§ **STATED PROBLEM 1**: Find each line in the records that contains the word "left" and copy those lines out.

----- TEXT -----

Tip 5 - Remove temptation!

If you have a child that likes to accessorise (like mine does!) then remove any options that aren’t suitable for the morning at hand. For example, hide any alternative shoes so that the only shoes available are the ones that need to be worn that morning. Given the chance, my daughter would wear wellies in the heat of summer and glitter ballet pumps when it is pouring with rain! 

I have learnt, the hard way, to take away all other options. They are 'out of sight, out of mind'. You are removing debate, wasted time and possible upset caused whilst you talk your child out of wearing flip flops in the snow!


Tip 6 - Help them see what they need to take with them. 

As you are walking out of the door, either have everything ready for them, or have a list of what they need so that they can check for themselves if they have it all. If you can, have both! Again – if they are old enough to get the things themselves and follow a checklist then you are helping build their self esteem by letting them check things for themselves. You can see our Out The Door Chart here



Tip 6 - Pick your battles.

-----

§ **STATED PROBLEM 2**: Reproduce, word for word, the stretch of the parenting tips from "Tip 5 - Remove" through "in the snow!".

----- LISTED RECORDS -----

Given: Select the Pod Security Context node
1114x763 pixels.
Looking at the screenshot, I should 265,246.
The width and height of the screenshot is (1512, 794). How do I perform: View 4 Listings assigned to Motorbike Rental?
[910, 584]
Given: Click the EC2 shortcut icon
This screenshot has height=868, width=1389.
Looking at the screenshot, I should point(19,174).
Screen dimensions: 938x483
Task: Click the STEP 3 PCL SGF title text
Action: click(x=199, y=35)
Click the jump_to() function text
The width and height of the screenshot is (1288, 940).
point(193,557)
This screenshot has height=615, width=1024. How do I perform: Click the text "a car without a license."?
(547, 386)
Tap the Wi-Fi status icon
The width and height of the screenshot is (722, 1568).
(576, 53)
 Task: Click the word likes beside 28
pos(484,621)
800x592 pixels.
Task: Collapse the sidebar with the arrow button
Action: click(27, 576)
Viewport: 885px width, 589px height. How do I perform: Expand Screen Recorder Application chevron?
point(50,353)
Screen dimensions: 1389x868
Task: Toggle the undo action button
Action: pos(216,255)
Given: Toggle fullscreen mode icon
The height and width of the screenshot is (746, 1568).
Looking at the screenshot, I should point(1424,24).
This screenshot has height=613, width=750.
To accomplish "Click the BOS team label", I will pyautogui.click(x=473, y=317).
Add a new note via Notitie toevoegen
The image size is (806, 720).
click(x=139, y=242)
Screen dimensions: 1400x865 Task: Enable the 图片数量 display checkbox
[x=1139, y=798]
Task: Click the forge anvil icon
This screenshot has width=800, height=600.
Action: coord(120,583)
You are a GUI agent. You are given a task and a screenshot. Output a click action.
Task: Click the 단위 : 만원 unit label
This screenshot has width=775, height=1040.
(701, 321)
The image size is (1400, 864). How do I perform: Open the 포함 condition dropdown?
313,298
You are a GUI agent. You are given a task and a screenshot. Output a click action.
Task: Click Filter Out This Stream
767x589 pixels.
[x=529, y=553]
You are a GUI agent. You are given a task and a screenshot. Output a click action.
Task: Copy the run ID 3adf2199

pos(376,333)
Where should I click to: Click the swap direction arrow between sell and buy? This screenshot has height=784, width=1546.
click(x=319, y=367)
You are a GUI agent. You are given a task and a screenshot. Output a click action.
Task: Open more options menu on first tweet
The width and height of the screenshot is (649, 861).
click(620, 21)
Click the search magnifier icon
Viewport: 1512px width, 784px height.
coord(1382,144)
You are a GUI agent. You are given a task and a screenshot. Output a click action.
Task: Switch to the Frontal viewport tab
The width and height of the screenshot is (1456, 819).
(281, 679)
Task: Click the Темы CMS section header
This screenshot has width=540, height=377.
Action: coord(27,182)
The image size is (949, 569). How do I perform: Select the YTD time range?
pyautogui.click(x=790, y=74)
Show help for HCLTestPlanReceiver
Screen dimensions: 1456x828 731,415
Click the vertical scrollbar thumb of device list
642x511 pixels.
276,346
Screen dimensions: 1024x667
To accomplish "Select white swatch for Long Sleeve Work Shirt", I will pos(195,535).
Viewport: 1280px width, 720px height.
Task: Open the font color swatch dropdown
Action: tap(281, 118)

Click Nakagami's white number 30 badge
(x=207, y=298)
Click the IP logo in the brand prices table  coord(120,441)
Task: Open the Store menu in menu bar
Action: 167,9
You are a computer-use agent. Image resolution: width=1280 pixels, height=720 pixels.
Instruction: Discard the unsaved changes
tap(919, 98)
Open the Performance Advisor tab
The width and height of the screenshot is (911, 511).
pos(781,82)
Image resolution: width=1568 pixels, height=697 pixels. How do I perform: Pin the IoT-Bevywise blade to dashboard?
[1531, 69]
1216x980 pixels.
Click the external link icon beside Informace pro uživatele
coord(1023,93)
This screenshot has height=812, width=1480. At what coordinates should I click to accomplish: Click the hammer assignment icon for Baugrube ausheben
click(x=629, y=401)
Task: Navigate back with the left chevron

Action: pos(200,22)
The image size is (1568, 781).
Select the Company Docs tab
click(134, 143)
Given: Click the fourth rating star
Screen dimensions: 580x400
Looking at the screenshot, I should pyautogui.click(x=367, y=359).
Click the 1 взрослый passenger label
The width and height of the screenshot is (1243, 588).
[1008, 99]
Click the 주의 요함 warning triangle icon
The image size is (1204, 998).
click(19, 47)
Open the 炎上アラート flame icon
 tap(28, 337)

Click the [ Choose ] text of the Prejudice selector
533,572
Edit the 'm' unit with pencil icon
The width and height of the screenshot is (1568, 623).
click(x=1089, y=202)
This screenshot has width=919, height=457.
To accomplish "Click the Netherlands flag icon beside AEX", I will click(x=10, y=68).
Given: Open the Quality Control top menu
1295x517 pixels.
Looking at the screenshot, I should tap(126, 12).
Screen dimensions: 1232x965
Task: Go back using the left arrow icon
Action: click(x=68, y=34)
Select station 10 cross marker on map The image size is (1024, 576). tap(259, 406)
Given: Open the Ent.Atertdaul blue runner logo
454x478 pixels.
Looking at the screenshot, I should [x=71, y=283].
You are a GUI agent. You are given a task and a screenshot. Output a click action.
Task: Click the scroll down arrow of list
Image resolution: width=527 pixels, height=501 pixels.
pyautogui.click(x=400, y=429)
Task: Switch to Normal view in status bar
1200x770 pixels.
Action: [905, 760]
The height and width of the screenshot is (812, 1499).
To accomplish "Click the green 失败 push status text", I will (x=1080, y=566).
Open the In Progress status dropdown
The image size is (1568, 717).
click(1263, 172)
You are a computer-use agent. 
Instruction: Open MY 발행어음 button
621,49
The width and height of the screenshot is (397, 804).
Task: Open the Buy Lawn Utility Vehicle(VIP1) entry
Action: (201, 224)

-----

§ **TASK ANSWER 1**:
Task: Navigate back with the left chevron
Task: Go back using the left arrow icon

§ **TASK ANSWER 2**:
Tip 5 - Remove temptation!

If you have a child that likes to accessorise (like mine does!) then remove any options that aren’t suitable for the morning at hand. For example, hide any alternative shoes so that the only shoes available are the ones that need to be worn that morning. Given the chance, my daughter would wear wellies in the heat of summer and glitter ballet pumps when it is pouring with rain! 

I have learnt, the hard way, to take away all other options. They are 'out of sight, out of mind'. You are removing debate, wasted time and possible upset caused whilst you talk your child out of wearing flip flops in the snow!